IL-6 overproduction is involved in sepsis (Starnes, Jr., H. F. et al., J. Immunol. (1990) 145:4185), and is also implicated in multiple myeloma, or plasma cell leukemia (Klein, B. et al., Blood (1991) 78:1198). Other diseases include bone resorption (osteoporosis) (Roodman, G. D. et al., J., Clin, Invest. (1992) 89:46; Jilka, R. L. et al., Science (1992) 257:88-91), cachexia (Strassman, G. et al., J. Clin. Invest. (1992) 89:1681), psoriasis, systemic-onset juvenile idiopathic arthritis, systemic lupus erythematosus, mesangial proliferative glomerulonephritis, renal cell carcinoma, Kaposi's sarcoma, rheumatoid arthritis (Eur. J. Immunol. 18, 1797-1801, 1988; Arthritis Rheum. 31, 784-788, 1988; Ann. Rheum. Dis. 52, 232-234, 1993), hyper gammaglobulinemia (Grau, G. E. et al., J. Exp. Meal. (1990) 172:1505), Castleman's disease, IgM gammopathy, cardiac myxoma and autoimmune insulin-dependent diabetes (Campbell, I. L. et al., J, Clin, Invest., (1991) 87:739). Rat anti-mouse IL-6R antibody prevented the development of collagen-induced arthritis (CIA) in DBA/1J mice and anti-human IL-6 antibody was effective in both prevention and treatment of a monkey CIA model. This evidence suggest that IL-6 plays an essential role in the pathogenisis of arthritis and support the utility of these animal models for the study of arthritis and the therapeutic efficacy of anti-IL-6 or IL-6R treatments (Arthritis Rheum. 41, 2117-2121, 1998; Clin Immunol. 2001 March; 98(3):319-26; Biol Pharm Bull. 2008 June; 31(6):1159-63).

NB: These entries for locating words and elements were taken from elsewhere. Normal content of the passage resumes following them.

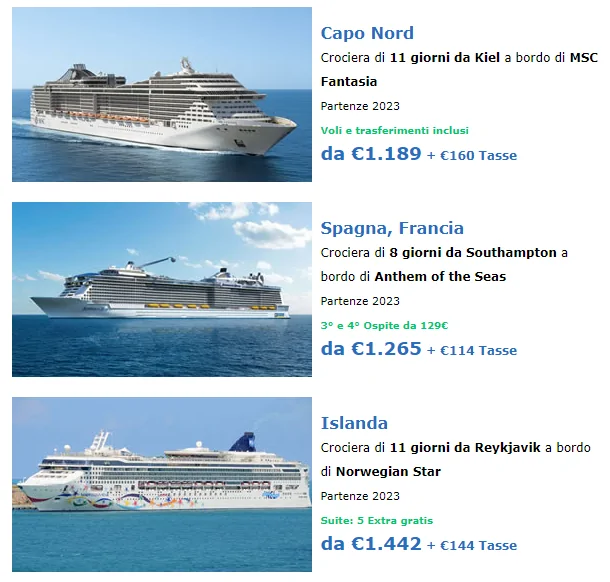Click the '+ €114 Tasse' taxes label
The height and width of the screenshot is (582, 610).
coord(471,351)
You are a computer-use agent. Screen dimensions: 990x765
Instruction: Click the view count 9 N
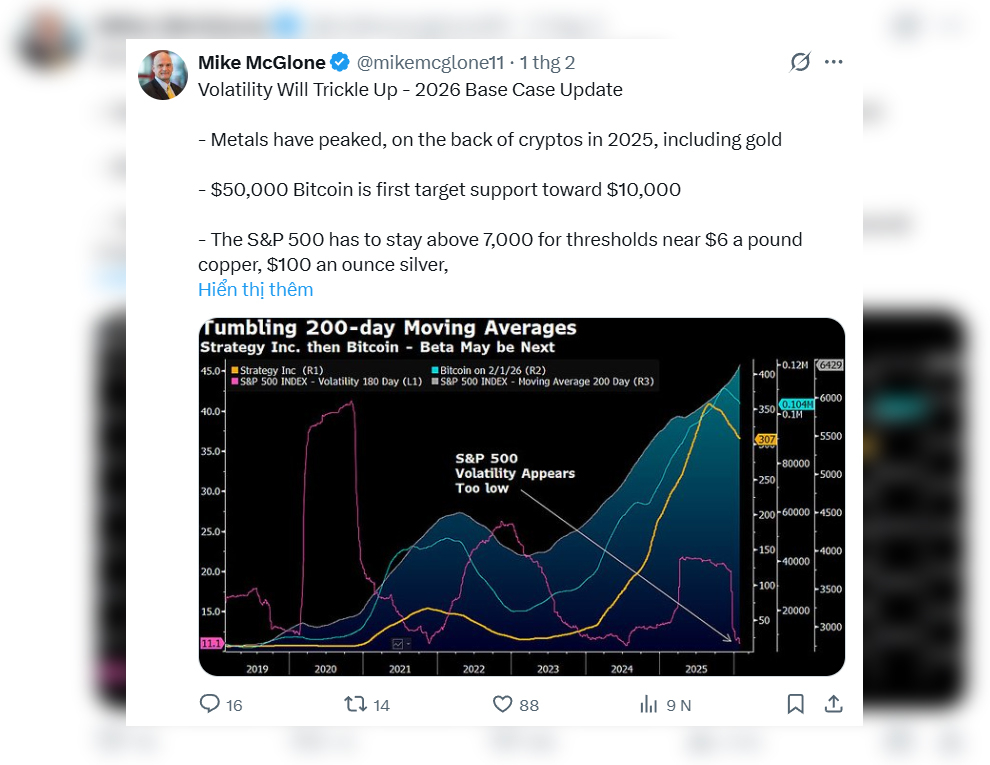coord(679,705)
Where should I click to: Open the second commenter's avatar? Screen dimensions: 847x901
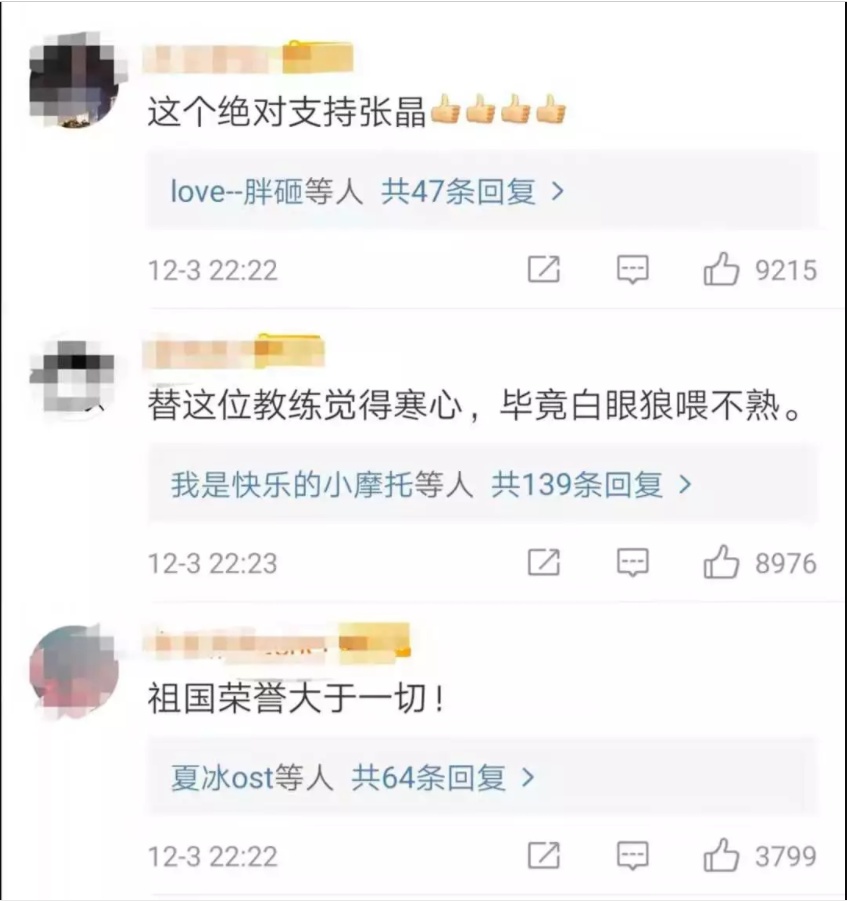tap(74, 376)
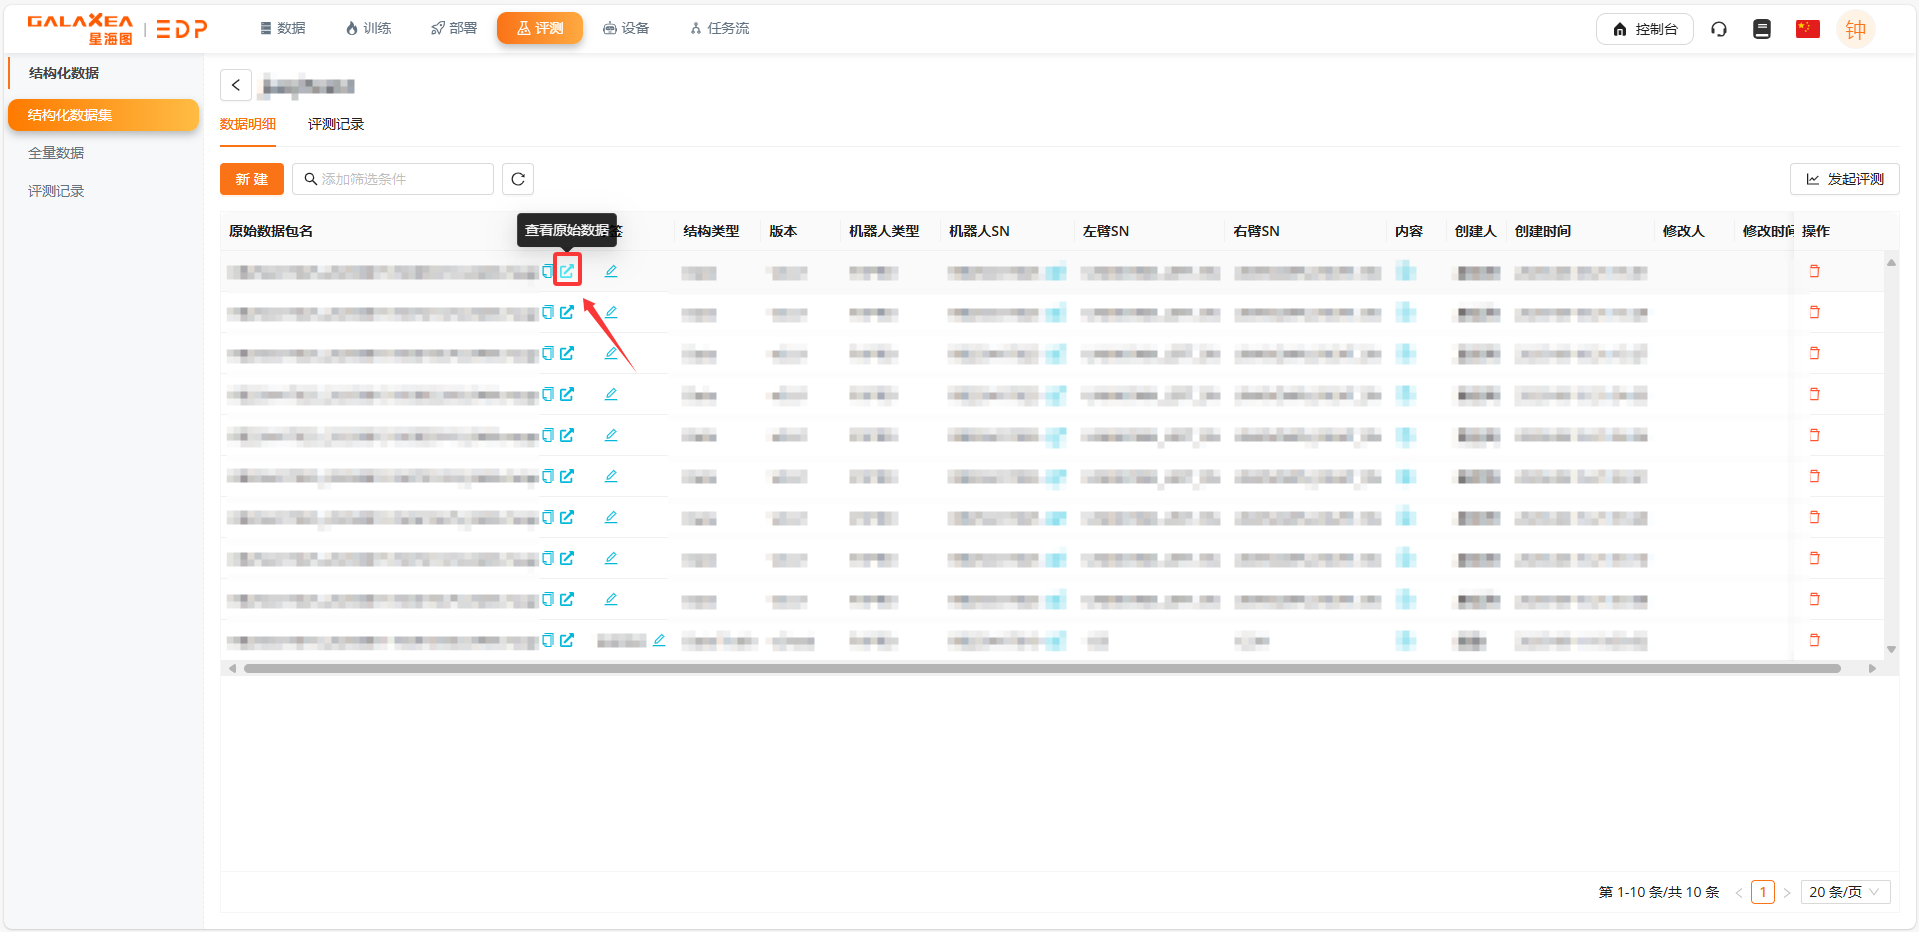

IL-6 functions through interaction with at least two specific receptors on the surface of target cells. Taga et al., J. Exp. Med. (1987) 166:967; and Coulie et al., Eur. J. Immunol, (1987) 17:1435. The cDNAs for these two receptor chains have been cloned, and they code for two transmembrane glycoproteins: the 80 kDa IL-6 receptor “IL-6R”) and a 130 kDa glycoprotein called “gp130”. Yamasaki et al., Science (1988) 241:825; and Hibi et al., Cell (1990) 63:1149. IL-6 interacts with these glycoproteins following a unique mechanism. First, IL-6R binds to IL-6 with low affinity (Kd=about 1 nM) without triggering a signal. Taga et al., Cell (1989) 58:573. The IL-6/IL-6R complex subsequently associates with gp130, which transduces the signal. Hibi et al., supra; and Taga et al., supra. Gp130 itself has no affinity for IL-6 in solution, but stabilizes the IL-6/IL-6R complex on the membrane, resulting in high affinity binding of IL-6 (Kd=about 10 pM). Hibi et al., supra. It was recently found that gp130 is also a low affinity receptor for oncostatin M and an affinity converter for the LIF receptor (Gearing, D. P. et al., Science (1992) 255:1434).
One method for neutralization of IL-6 activity is the use of antibodies that specifically bind to IL-6. Neutralizing monoclonal antibodies (MAbs) to IL-6 can be divided in two groups, based on the recognition of two distinct epitopes on the IL-6 molecule, designated Site I and Site II. Site I is a conformational epitope composed of both amino terminal and carboxy terminal portions of the IL-6 molecule. Brakenhoff et al. (1990, J. Immunol. 145:561-568).
Another way to neutralize IL-6 activity is to inhibit the ligand-receptor interactions by binding to and blocking IL-6R. This invention provides these and other advantages as described further herein.